Crowdfunding and Real Estate: What You Need to Know

Crowdfunding for investment properties may not be a brand new concept, but I’ll admit it’s relatively new to me. But I’ve been hearing a lot more about it in the news and on social media lately, so I’d thought I’d better investigate. And since I’m sure I’m not the only one who’s wondering what exactly “crowdfunding” means as it pertains to real estate, I’m going to share with you what I found out!


What is Crowdfunding?

First, crowdfunding works exactly like it sounds. A whole bunch of people pool their money together to buy something. For a relatively small amount of money, the investor gets a stake in whatever is being purchased or funded.  You see it in a lot of areas, like tech startups and community-oriented projects, and even health care. Several years ago, this form of money-raising made its way into the real estate sector as well, and now we’re seeing crowdfunding opportunities all over the place.  


It works a little bit like a REIT (real estate investment trust), but there are some notable differences. One is that with REITs, the investor has no control over what their money is being used for, whereas with crowdfunding, investors can pick and choose which properties or developments they want a stake in. Another big difference is the buy-in cost. REITs are usually very expensive to get into, not to mention one of the more complicated investment vehicles, which is why the average investor usually steers clear.
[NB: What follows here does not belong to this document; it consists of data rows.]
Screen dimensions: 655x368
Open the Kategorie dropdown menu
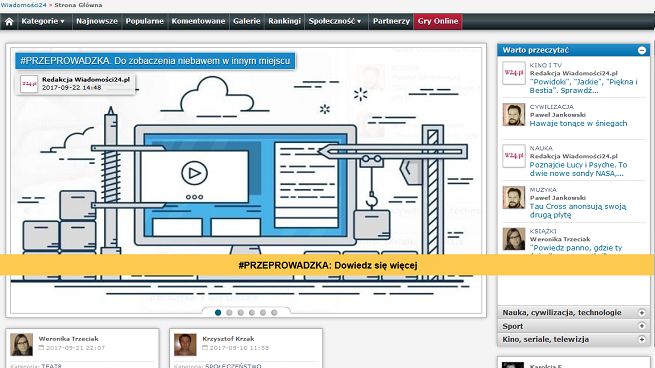point(43,21)
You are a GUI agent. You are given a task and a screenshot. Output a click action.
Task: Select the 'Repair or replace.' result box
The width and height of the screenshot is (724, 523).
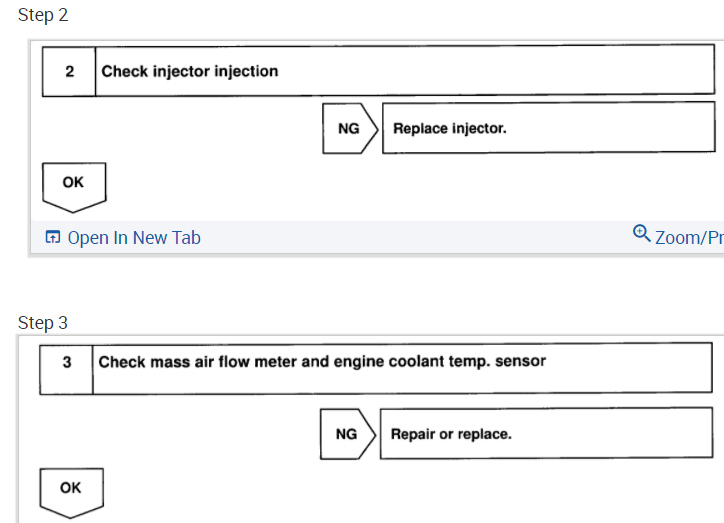546,434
And that’s what makes crowdfunded real estate much more appealing to the average investor. It’s far less complicated, there’s a lower buy-in cost, and investors have the freedom to pick and choose which properties they want in on. Be aware, however, that $500 and a wish to invest in real estate isn’t going to get you in on a sweet crowdfunded deal. You do need to have some cash laid aside ($5,000 is about the minimum), and you have to be an accredited investor according to SEC standards before you can start participating.


Pros and Cons

So now that we know a little more about what crowdfunded real estate is, let’s summarize the pros and cons:



  • Lower buy-in cost
  • Control over what properties you invest in
  • Huge variety of properties and projects to pursue
  • Don’t have to deal with the hassles of sole ownership of an investment property



  • Normal real estate investment risks…if the market implodes, you’ll lose money
  • Lack of liquidity, even more so than a traditional property investment as you cannot sell your stake as easily as you might be able to a sell a traditionally-purchased property
  • Risk of default on larger development projects is higher
  • Must be SEC accredited investor


Choosing a Crowdfunding Firm

If you think all this sounds pretty good and you want to get in on some crowdfunded real estate, awesome! But before you pull the trigger, you have to consider which crowdfunding firm you want to use. You’ll find a number to choose from, but I would caution you to really put in your due diligence in selecting one. Go with one who has experience and a clean reputation, as well as solid financial resources and backing. It’s also a good idea to work with a firm who acknowledges the risks that are present, instead of focusing solely on any potential reward. You need a firm who’s grounded in reality, and bonus points is they’re willing to educate you on this form of investing as you go along. This can be really helpful if you’re new to crowdfunding and still trying to figure out what to expect.